=== AUSZUG ===
Seine Rechnung sieht so aus: 101 Monate hat sein Arbeitgeber für ihn die 200 Euro von seinem Gehalt abgezwackt und der Pensionskasse überwiesen, macht zusammen 20 200 Euro. Barge hat dadurch kräftig Steuern und Beiträge in die Renten-, Kranken- und Arbeitslosenversicherung gespart. Netto musste er deshalb nur 11 009 Euro ausgeben. Im Mai 2012, als er mit Erreichen des 65. Lebensjahres in Rente ging, erhielt er von der Pensionskasse einmalig 24 373,93 Euro ausgezahlt. Das sieht, auf den ersten Blick, nach einer ziemlich guten Investition aus - wenn da nicht die Gegenrechnung wäre.
Die gut 24 000 Euro musste der Ruheständler komplett versteuern. Das kostete ihn nach den Berechnungen seines Steuerberaters satte 6863 Euro an zusätzlicher Einkommensteuer. Da Barge gesetzlich krankenversichert ist, wurde auf die Auszahlung auch der volle Kranken- und Pflegeversicherungsbeitrag fällig: Maßgeblich ist dabei die "120-stel-Regelung": Dabei wird die einmalige Kapitalauszahlung rechnerisch über zehn Jahre gesplittet und für diese 120 Monate dem Rentnereinkommen zugerechnet. Barge muss daher 120 Monate lang 35,64 Euro für Kranken- und Pflegebeitrag zahlen. Das kann er von der Steuer absetzen, trotzdem bleibt eine Zusatzlast von 3421,44 Euro.
Hinzu kommt: Von den 200 Euro wurden keine Beiträge in die gesetzliche Rentenversicherung abgeführt. Das verringert seine Rente um netto 13,10 Euro monatlich. Bezieht er sein Altersgeld gut 20 Jahre lang, kassiert er noch mal 3275 Euro weniger. Alles zusammengezählt, kommt ein Minus von knapp 200 Euro heraus. "Im Endeffekt habe ich etwa 194 Euro weniger herausbekommen, als wenn ich mein Geld ohne Zinsen in einem Sparstrumpf versteckt hätte", sagt Barge.
=== BEREITGESTELLTE DATEN ===
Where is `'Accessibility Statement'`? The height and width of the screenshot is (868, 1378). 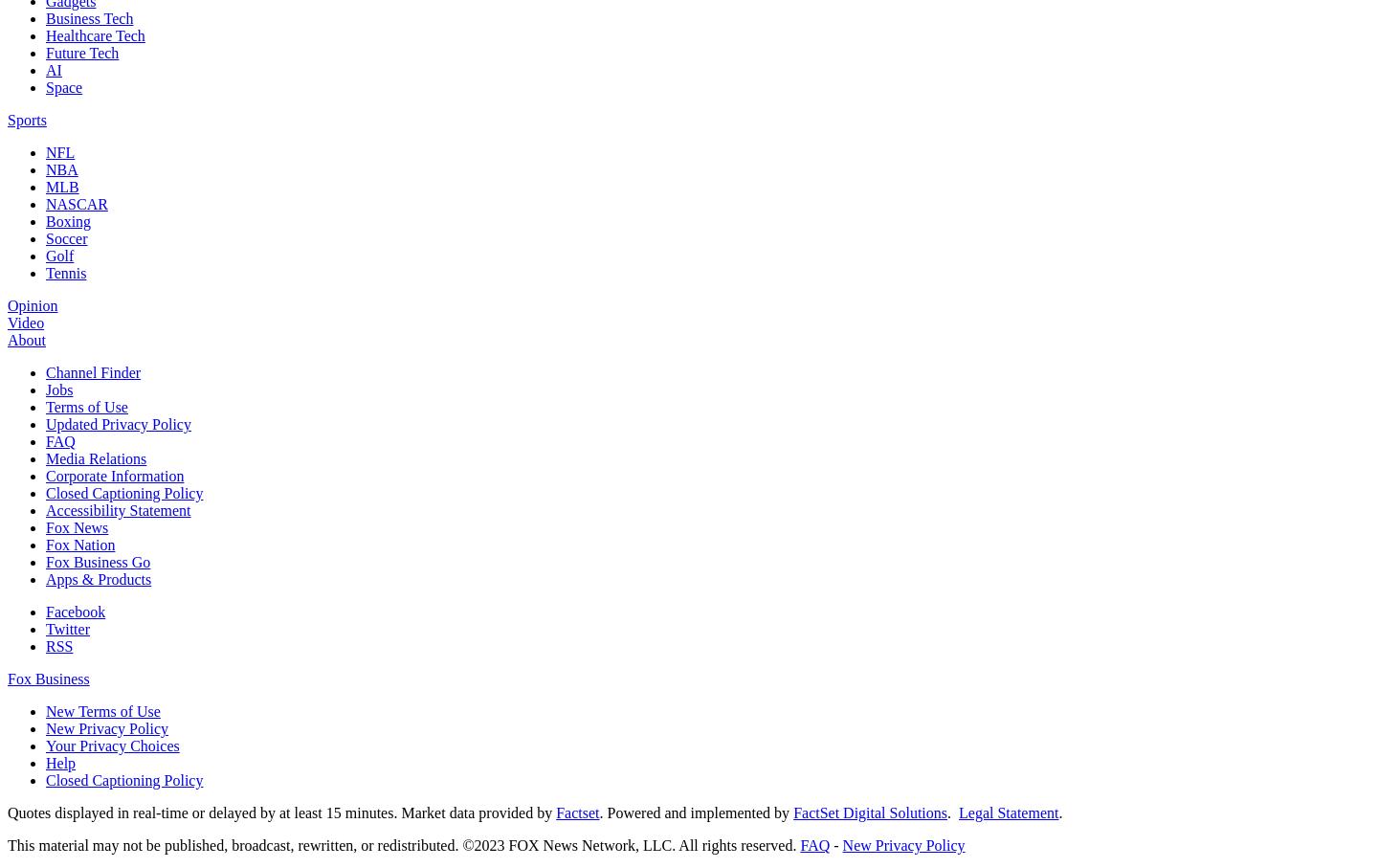
'Accessibility Statement' is located at coordinates (117, 508).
===
AUFGABE A -> Nennen Sie alle Belastungen, die der Auszug in der Gegenrechnung zur Auszahlung der Pensionskasse aufführt, jeweils mit dem angegebenen Eurobetrag.
AUFGABE B -> Schreiben Sie den Auszug von „Seine Rechnung sieht“ bis „die Gegenrechnung wäre.“ wortgetreu ab.

LÖSUNG A ->
- Zusätzliche Einkommensteuer: 6863 Euro
- Kranken- und Pflegeversicherungsbeitrag (Zusatzlast nach Steuerabzug): 3421,44 Euro
- Geringere gesetzliche Rente bei gut 20 Jahren Bezug: 3275 Euro

LÖSUNG B ->
Seine Rechnung sieht so aus: 101 Monate hat sein Arbeitgeber für ihn die 200 Euro von seinem Gehalt abgezwackt und der Pensionskasse überwiesen, macht zusammen 20 200 Euro. Barge hat dadurch kräftig Steuern und Beiträge in die Renten-, Kranken- und Arbeitslosenversicherung gespart. Netto musste er deshalb nur 11 009 Euro ausgeben. Im Mai 2012, als er mit Erreichen des 65. Lebensjahres in Rente ging, erhielt er von der Pensionskasse einmalig 24 373,93 Euro ausgezahlt. Das sieht, auf den ersten Blick, nach einer ziemlich guten Investition aus - wenn da nicht die Gegenrechnung wäre.